Within the United States judicial system, the epistemological status of photographic evidence remained an unsettled question for much of the second half of the nineteenth century.[4] Photographs had been employed for evidentiary purposes in American courtrooms since the 1850s, and by the 1880s two contrasting perspectives had crystallized. In their range and polarity, these judicial perspectives reflected a wider (and still familiar) cultural ambivalence about photography’s nature and meaning. On the one hand, photographic realists such as Jackson emphasized the camera’s ability to automatically transcribe the truth of the natural world, to faithfully render the contours of objective reality. On the other hand, photographic constructionists called attention to the medium’s artificiality, its technical limitations and distortions as well as its susceptibility to unscrupulous manipulation.

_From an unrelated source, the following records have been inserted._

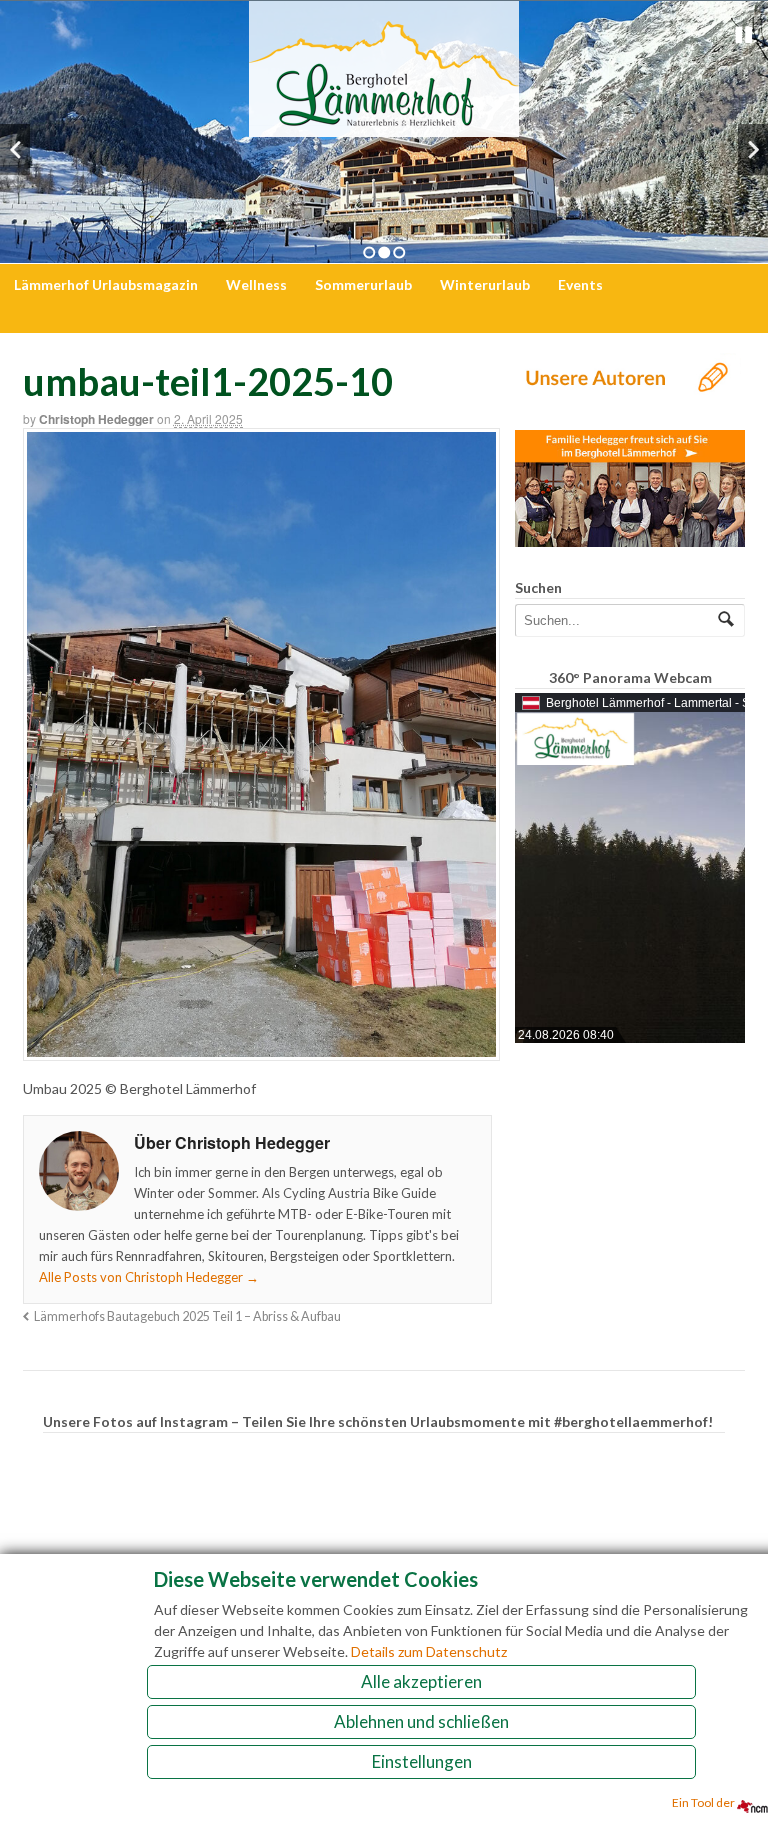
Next (753, 149)
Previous (15, 149)
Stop (744, 35)
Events (580, 284)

By the end of the century, the photograph had, as a matter of judicial doctrine, been formally assimilated to the evidentiary category that included maps, sketches, paintings, diagrams, and other existing forms of visual representation. It was thereby deemed a mere illustration, a picture needing corroboration, analogous to—and no more probative than—witness testimony. As a practical legal matter, however, the photograph often slipped its categorical bounds and functioned as an independent means of verification. Rather than merely illustrating reality, it seemed to demonstrate it, substantiate it, prove it. The photograph was not a map or sketch or painting or diagram, and attorneys and juries—and many judges, too—duly appreciated the distinction.